Os barracos se sobrepunham em uma claustrofóbica alternância de tijolos, metais, bajareque (mistura de barro e bambu). "Nisso, Soyapango não mudou muito. Ainda é uma das área mais povoadas de El Salvador: 5.000 habitantes por quilômetro quadrado."
Marisa de Martínez (foto) conhece a área como a palma da sua mão. Nos anos 1970, com o marido Edin, deixou os bairros altos da cidade para se mudar para um dos subúrbios mais pobres de San Salvador.
"Por quê? Para tocar com a mão a situação de injustiça feroz no país naqueles anos. E para acompanhar o povo, à luz do Evangelho, na luta pacífica para construir uma sociedade mais humana", explica. "Como fazia o Monseñor."
Qualquer salvadorenho sabe que não é preciso acrescentar mais nada para se referir ao Óscar Arnulfo Romero, o arcebispo mártir, assassinado no dia 24 de março de 1980.

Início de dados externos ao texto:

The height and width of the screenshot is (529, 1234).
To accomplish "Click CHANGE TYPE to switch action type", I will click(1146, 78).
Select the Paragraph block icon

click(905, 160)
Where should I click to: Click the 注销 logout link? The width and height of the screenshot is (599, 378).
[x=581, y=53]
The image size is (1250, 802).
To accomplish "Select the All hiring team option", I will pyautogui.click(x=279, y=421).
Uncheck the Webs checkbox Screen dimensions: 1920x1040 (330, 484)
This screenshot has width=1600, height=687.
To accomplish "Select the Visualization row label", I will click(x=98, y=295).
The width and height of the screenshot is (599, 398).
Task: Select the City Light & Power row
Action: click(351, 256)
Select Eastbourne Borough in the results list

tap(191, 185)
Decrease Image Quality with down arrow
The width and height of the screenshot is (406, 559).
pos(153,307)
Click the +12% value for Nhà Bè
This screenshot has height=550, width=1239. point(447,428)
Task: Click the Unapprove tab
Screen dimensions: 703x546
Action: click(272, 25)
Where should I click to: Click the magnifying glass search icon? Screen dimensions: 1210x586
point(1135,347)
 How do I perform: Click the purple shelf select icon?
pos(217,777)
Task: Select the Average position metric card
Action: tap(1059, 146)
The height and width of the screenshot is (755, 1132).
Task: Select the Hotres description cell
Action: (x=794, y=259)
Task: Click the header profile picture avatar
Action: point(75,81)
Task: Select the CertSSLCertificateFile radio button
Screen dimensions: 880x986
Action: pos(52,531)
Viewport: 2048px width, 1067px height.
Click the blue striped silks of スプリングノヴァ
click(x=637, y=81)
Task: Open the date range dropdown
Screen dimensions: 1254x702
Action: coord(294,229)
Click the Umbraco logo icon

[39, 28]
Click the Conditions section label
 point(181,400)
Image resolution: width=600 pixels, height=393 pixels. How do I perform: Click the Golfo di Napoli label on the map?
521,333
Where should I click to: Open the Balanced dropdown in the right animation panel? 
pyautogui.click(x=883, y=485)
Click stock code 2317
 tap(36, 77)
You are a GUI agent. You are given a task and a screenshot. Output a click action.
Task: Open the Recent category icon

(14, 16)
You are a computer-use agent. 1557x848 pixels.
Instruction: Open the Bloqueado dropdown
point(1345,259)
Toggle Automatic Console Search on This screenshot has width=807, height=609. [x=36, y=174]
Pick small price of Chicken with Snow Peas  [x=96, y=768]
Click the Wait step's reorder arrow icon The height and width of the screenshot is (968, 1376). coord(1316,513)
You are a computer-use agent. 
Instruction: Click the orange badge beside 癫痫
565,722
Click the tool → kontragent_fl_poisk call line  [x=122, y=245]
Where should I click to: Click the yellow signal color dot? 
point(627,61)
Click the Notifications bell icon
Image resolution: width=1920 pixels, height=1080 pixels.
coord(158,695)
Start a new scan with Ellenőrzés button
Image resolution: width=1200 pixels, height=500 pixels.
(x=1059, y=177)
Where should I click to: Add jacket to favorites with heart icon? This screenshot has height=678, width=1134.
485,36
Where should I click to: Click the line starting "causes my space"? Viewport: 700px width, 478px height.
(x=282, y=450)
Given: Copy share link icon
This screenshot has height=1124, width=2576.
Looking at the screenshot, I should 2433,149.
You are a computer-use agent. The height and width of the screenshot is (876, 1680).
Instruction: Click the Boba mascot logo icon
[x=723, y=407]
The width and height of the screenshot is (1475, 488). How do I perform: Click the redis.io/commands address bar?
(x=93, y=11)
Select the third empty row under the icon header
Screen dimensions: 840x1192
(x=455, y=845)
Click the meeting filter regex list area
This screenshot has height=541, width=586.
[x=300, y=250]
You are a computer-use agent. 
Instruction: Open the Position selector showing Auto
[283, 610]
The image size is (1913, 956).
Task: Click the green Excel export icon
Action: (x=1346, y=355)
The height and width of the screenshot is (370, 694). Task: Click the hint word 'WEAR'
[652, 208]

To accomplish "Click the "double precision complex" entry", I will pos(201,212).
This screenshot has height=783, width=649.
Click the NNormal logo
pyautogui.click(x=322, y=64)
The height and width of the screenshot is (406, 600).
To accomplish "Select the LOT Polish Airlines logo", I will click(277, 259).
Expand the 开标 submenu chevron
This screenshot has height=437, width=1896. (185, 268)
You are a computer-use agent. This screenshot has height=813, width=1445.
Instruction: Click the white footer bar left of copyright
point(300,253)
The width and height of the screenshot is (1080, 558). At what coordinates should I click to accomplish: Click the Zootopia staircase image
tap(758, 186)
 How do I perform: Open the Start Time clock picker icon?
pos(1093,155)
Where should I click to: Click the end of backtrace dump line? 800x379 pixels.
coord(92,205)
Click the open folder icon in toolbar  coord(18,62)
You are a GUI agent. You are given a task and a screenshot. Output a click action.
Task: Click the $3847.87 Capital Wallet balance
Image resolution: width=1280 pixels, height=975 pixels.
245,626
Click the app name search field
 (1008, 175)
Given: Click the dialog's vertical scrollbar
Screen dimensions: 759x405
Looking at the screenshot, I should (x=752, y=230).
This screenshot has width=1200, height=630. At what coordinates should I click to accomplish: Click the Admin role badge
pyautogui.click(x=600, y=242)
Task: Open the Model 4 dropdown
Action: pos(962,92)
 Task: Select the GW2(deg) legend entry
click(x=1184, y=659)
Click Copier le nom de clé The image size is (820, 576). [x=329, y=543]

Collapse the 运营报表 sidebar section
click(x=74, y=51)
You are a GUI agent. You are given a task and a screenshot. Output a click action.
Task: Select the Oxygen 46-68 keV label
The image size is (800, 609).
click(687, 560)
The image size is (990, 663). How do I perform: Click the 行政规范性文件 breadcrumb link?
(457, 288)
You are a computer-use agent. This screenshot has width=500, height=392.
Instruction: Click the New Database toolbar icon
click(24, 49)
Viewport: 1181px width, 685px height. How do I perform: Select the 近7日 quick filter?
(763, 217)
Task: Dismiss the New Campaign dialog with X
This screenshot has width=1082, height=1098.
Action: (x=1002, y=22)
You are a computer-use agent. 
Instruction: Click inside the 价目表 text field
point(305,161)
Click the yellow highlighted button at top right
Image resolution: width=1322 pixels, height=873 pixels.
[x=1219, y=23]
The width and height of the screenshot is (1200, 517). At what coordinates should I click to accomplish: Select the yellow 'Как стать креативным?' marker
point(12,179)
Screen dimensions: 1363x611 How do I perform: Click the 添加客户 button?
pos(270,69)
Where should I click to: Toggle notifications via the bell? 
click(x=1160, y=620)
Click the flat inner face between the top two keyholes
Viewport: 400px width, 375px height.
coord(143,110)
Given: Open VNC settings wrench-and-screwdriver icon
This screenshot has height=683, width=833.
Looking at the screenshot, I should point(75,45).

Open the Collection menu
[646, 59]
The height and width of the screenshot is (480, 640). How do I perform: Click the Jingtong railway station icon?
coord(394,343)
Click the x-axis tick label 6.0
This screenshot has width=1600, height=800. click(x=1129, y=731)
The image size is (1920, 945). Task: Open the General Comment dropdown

"Era as 18h30 quando se espalhou o boato. As pessoas gritavam: 'Mataram-no'. Foi horrível." Depois, a punhalada no coração. "Todo o bairro gritava: 'É coisa do D'Aubuisson'. Eu queria que a terra me engolisse."
Embora não o seu há mais de 40 anos, D'Aubuisson também é o sobrenome de Marisa. E não por coincidência: o falecido major Roberto D'Aubuisson, considerado pela ONU como o mandante do homicídio de Romero, era seu irmão. Um fardo pesado que, no entanto, não impediu que essa mulher refinada e enérgica se dedicasse a difundir da memória do monsenhor colaborando com a Fundação Romero. E de se deixar provocar pelas suas palavras para criar a Cinde, uma associação para a defesa das crianças dos bairros marginais.
Eis a entrevista.
Como você teve essa ideia? Foi um pouco "culpa" do monsenhor?
Bem, sim. A inspiração, sem dúvida, veio dele... Mesmo agora, quando eu tenho algum problema na associação, eu vou rezar no seu túmulo. Passando por Soyapango, eu via tantas crianças forçadas a passar o dia no mercado, onde as mães vendiam mangas e tamales (as tortinhas de milho) para sobreviver. Não sabiam onde deixá-los. Eram pequenos demais para irem à escola. Não era justo: as crianças têm direito a uma infância. Assim, com a ajuda de uma ONG holandesa, dos jesuítas do Fé y Alegría, da Manos Unidas, do Comitê Romero de Múrcia e da paróquia, nasceu a primeira creche em Soyapango, em 1988, que agora hospeda 200 crianças.
Depois veio o de Mejicanos, outro subúrbio marginalizado, os projetos de formação e de microcrédito para as mulheres, os cursos de leitura, de música e de arte para as crianças.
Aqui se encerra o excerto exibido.